Descripción de la tarea: Enumere todo aquello que, según el texto sobre la política del libro, el país necesita más que una "libreriotota".

En un país tan extenso, con graves carencias económicas y educativas, las acciones gubernamentales nunca serán suficientes para acercar los libros a los posibles lectores y a la vez para estimular la bibliodiversidad. Hubo al comienzo del sexenio barruntos de una estrategia para fortalecer las bibliotecas públicas, gracias a un audaz sistema que permitía localizar los ejemplares disponibles en cada uno de sus siete mil y pico acervos, pero pronto la realidad desinfló ese globo de buenas intenciones; más tarde se sugirió que otro tipo de bibliotecas –universitarias, incluso privadas– podrían participar en un “sistema” que facilitara el acceso de la población a obras de su interés, pero también quedó en agua de borrajas. La ansiada República de Lectores debería ser tan heterogénea como la república a secas, en la que hay gustos, necesidades y manías de todas las formas. Más que una libreriotota –esperemos que al presidente López Obrador no se le ocurra– con el catálogo reciente del Fondo, lo que el país necesita es más librerías de proximidad, más editoriales que apuesten imaginación y capital para ofrecer obras para tal o cual perfil de lectores, sistemas de información –precio único, metadatos– que lubriquen las transacciones comerciales entre particulares, una política fiscal congruente y de fácil aplicación, entre muchos otros ingredientes. La irritante aversión a sumar fuerzas con actores privados, de quienes se sospecha en todo momento, no impidió, sin embargo, que se promoviera un premio literario de la mano de la empresa de comercio electrónico que más daño ha causado en el mundo al tejido librero.

Bloque de datos:

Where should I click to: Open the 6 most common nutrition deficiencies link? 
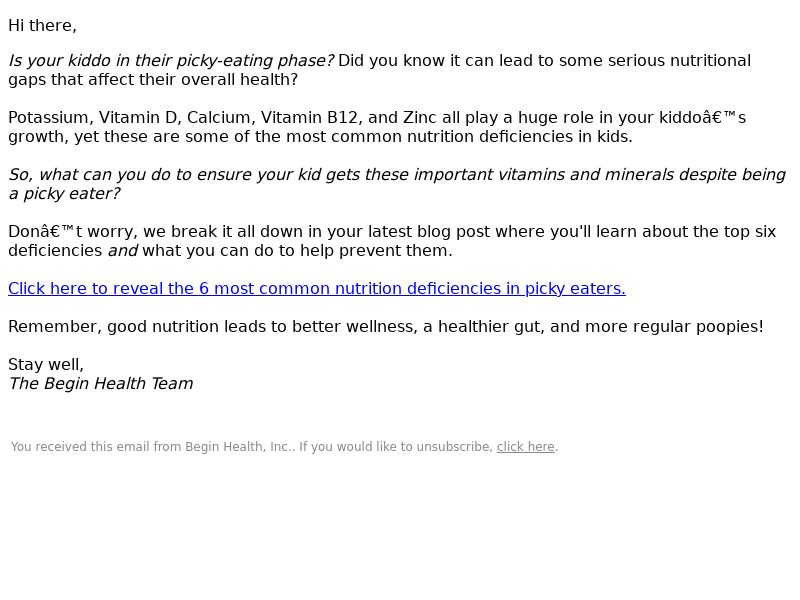(x=317, y=289)
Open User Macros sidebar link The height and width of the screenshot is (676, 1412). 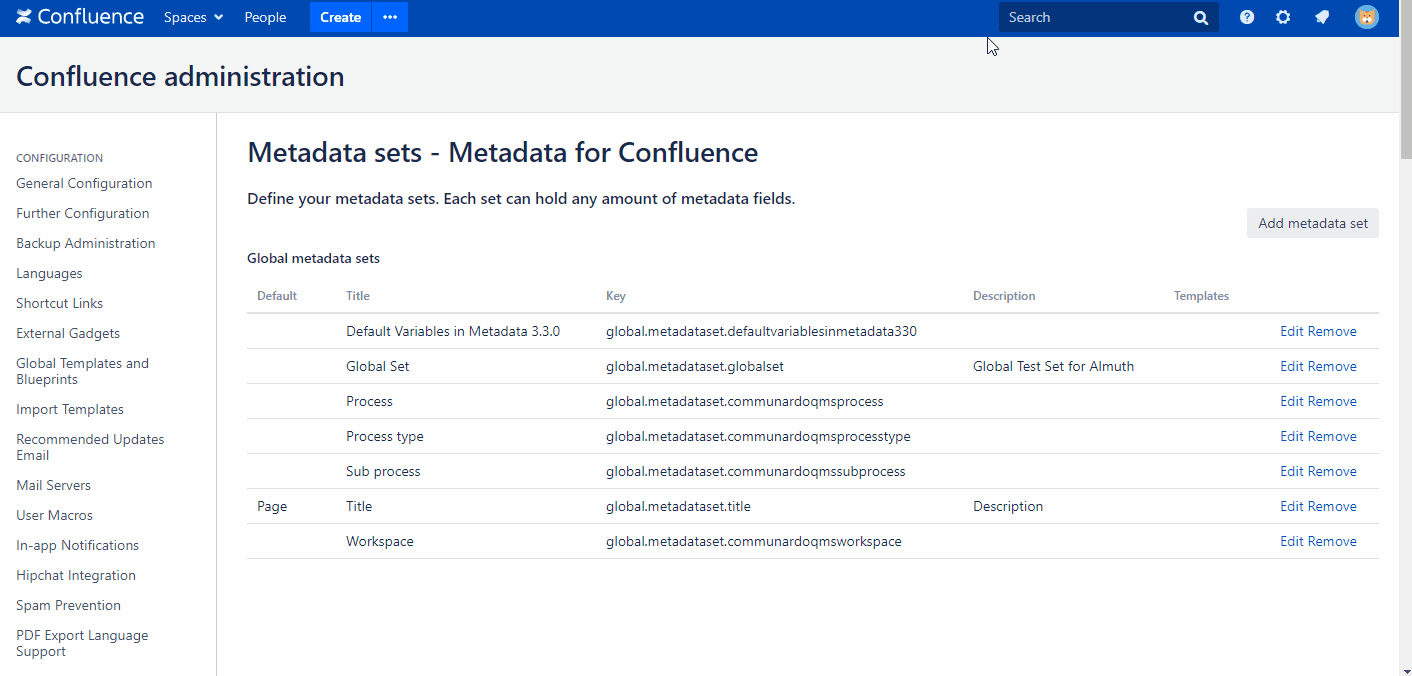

La respuesta:
- Más librerías de proximidad.
- Más editoriales que apuesten imaginación y capital para ofrecer obras para tal o cual perfil de lectores.
- Sistemas de información (precio único, metadatos) que lubriquen las transacciones comerciales entre particulares.
- Una política fiscal congruente y de fácil aplicación.